> YOUR INSTRUCTIONS
Present the entries as a numbered list, starting at the line that contains "Task: Click the green Proceed button" and ending at the last line of the entries, and skip any blank lines. Leave the pictures out of your answer.

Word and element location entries

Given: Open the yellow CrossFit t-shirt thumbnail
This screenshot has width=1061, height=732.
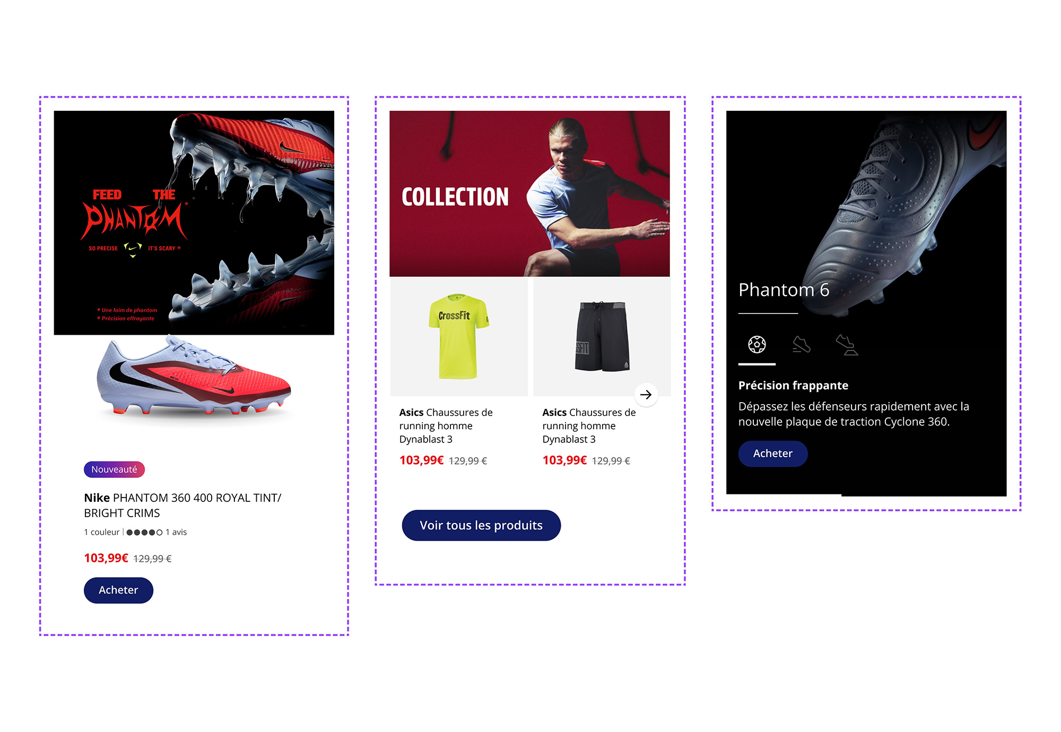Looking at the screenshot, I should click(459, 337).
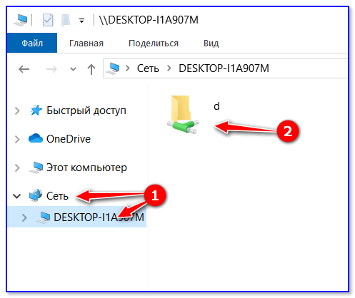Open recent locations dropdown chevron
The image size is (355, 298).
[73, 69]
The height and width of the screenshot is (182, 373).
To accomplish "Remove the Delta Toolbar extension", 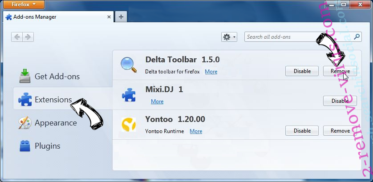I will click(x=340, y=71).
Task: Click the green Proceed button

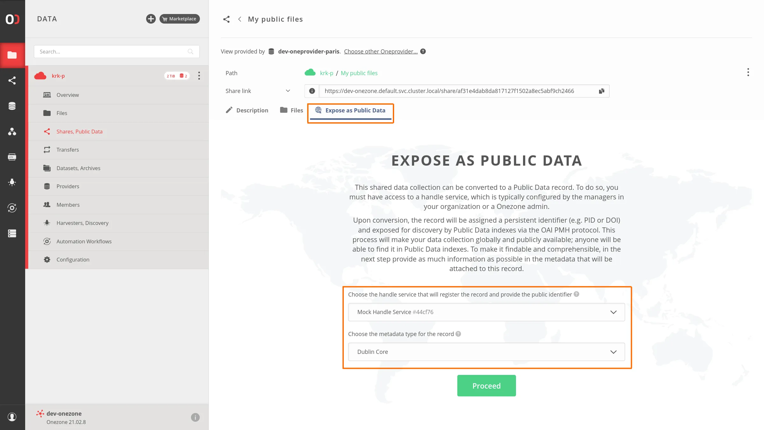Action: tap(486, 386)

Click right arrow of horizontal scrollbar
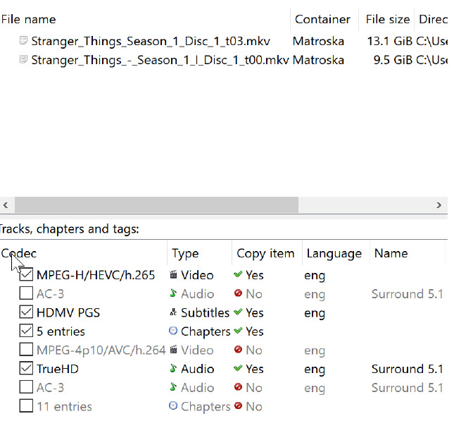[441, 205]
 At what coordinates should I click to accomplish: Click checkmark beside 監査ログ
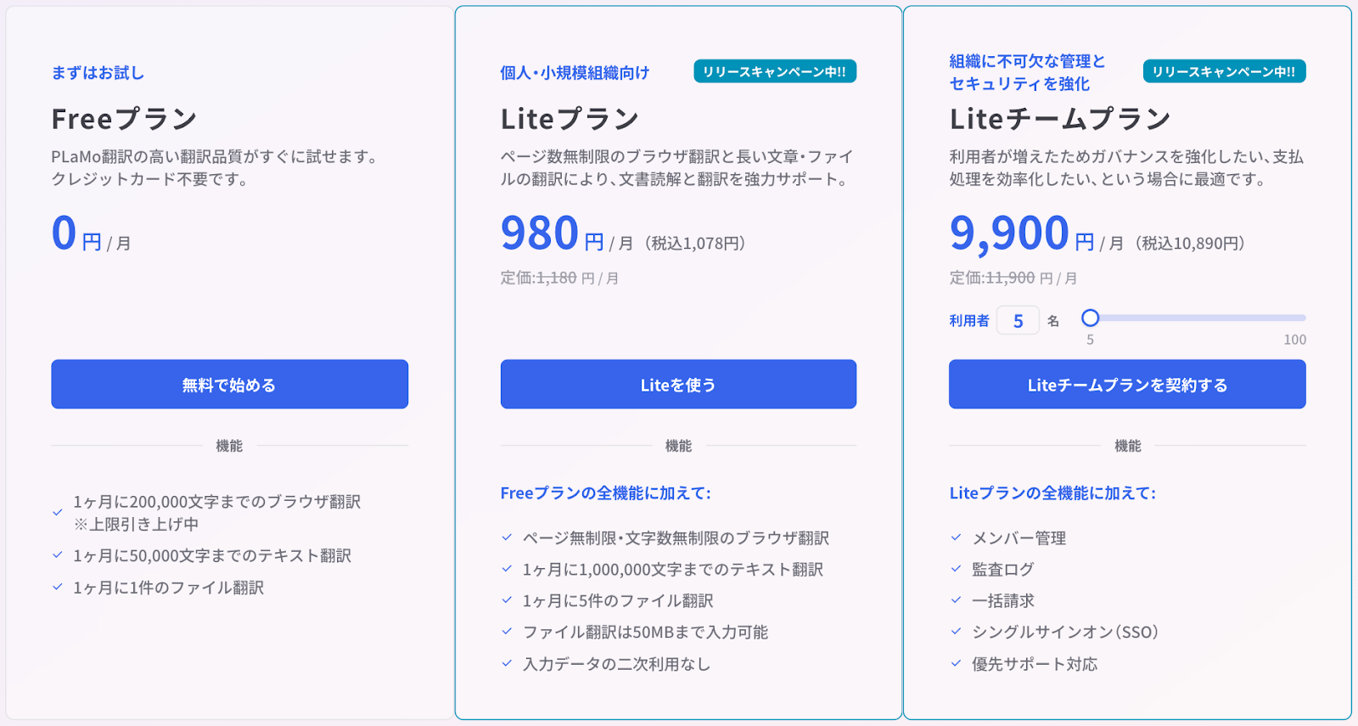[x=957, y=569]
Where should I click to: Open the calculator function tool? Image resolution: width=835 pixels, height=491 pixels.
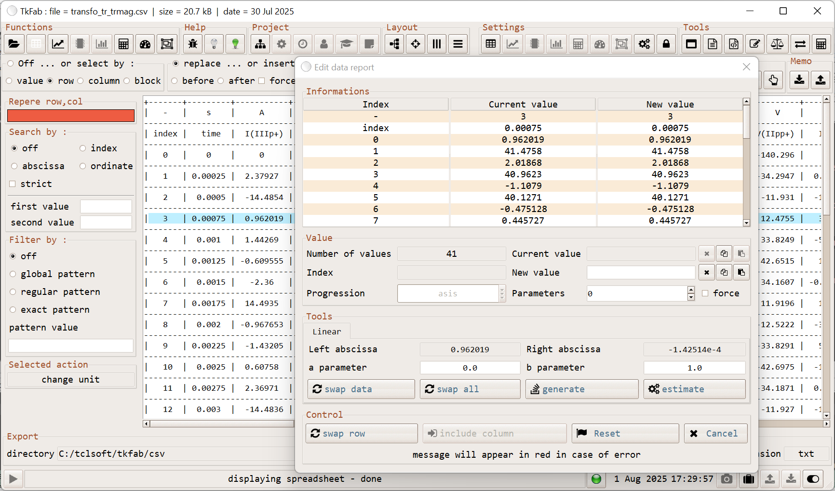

> WRITTEN ANSWER
1. Task: Click the green Proceed button
2. Action: tap(486, 386)
3. Click right arrow of horizontal scrollbar
4. [441, 205]
5.  At what coordinates should I click to accomplish: Click checkmark beside 監査ログ
6. [x=957, y=569]
7. Where should I click to: Open the calculator function tool? Image resolution: width=835 pixels, height=491 pixels.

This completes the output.